>>>

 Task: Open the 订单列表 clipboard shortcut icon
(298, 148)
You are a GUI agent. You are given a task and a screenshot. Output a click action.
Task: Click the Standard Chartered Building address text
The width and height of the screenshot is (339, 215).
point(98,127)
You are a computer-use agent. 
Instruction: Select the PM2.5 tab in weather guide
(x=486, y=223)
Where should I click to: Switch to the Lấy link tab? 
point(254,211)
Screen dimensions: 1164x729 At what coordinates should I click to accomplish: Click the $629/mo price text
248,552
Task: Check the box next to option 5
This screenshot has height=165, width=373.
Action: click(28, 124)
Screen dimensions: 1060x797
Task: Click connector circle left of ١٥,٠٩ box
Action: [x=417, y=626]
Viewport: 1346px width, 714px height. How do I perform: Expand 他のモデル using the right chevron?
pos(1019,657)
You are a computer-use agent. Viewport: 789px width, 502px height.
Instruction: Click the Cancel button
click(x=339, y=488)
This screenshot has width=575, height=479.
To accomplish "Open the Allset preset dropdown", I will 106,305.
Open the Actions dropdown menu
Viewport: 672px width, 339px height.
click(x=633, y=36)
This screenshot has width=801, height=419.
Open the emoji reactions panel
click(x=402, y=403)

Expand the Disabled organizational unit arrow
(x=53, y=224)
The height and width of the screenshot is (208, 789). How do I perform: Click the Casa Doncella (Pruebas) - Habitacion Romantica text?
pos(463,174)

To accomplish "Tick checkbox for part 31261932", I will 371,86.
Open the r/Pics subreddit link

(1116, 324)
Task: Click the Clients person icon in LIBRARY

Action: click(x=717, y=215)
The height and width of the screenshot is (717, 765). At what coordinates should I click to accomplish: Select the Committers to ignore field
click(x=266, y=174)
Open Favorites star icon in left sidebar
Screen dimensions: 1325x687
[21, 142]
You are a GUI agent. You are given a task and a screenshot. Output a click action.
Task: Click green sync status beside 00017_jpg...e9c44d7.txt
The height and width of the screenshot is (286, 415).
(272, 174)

<<<

#### Written request:
Please extract every line in the listing above that contains the word "Select". Treat uppercase and lowercase as different.

#### The answer:
Instruction: Select the PM2.5 tab in weather guide
The height and width of the screenshot is (717, 765). At what coordinates should I click to accomplish: Select the Committers to ignore field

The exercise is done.